Atlanta — unlike Boston, Chicago, Los Angeles and Seattle — has not priced recent graduates out of the housing market, according to data newly provided to the Washington Post.

HotPads, a rental website, estimated the median rent per person in select neighborhoods in metro areas across the country; it then used Census data to provide a picture of the average gross salaries for workers ages 22-30, with college degrees, in various jobs.

All of that to answer: Which cities are and are not the most affordable for millennials? And where are the neighborhoods where more than a third (or more than half) or someone's gross salary is going to rent? In Atlanta, there are no such neighborhoods.

But that doesn't mean they're all cheap: Midtown, downtown and Inman Park all have median per-person rents of at least $950, according to HotPads' map of Atlanta neighborhoods based on their data.

Indeed, midtown is just under the cut for one mesure of affordability, with an average of 29 percent of someone's gross salary going toward rent, averaged over all occupations.

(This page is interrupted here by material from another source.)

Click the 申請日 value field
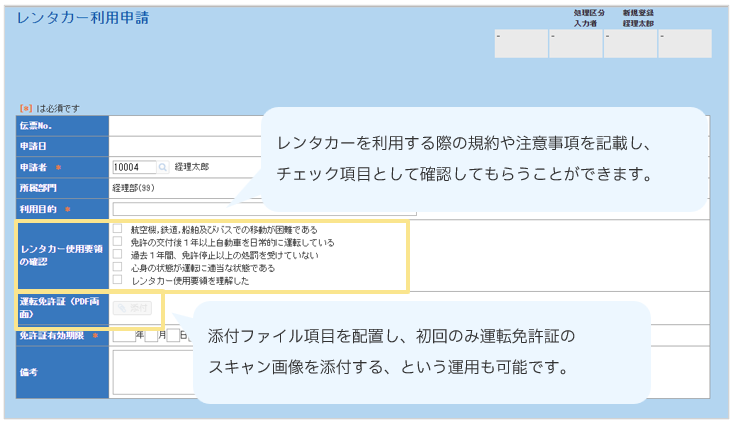The width and height of the screenshot is (733, 424). [x=180, y=146]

This data bears out broadly as well: Metro Atlanta renters paid an average $77 more in January than a year earlier, per the AJC's Christopher Seward, with an average rent of $962. According to one market research firm, that's the seventh-highest effective rent growth among major national markets; and it reflects demand that continues to exceed supply.

It was an issue debated at some length in a recent pair of columns, over on the AJC's Atlanta Forward blog.

"Expect Atlanta apartment rental rates to continue their upward march for years to come," Frank K. Norton Jr. wrote.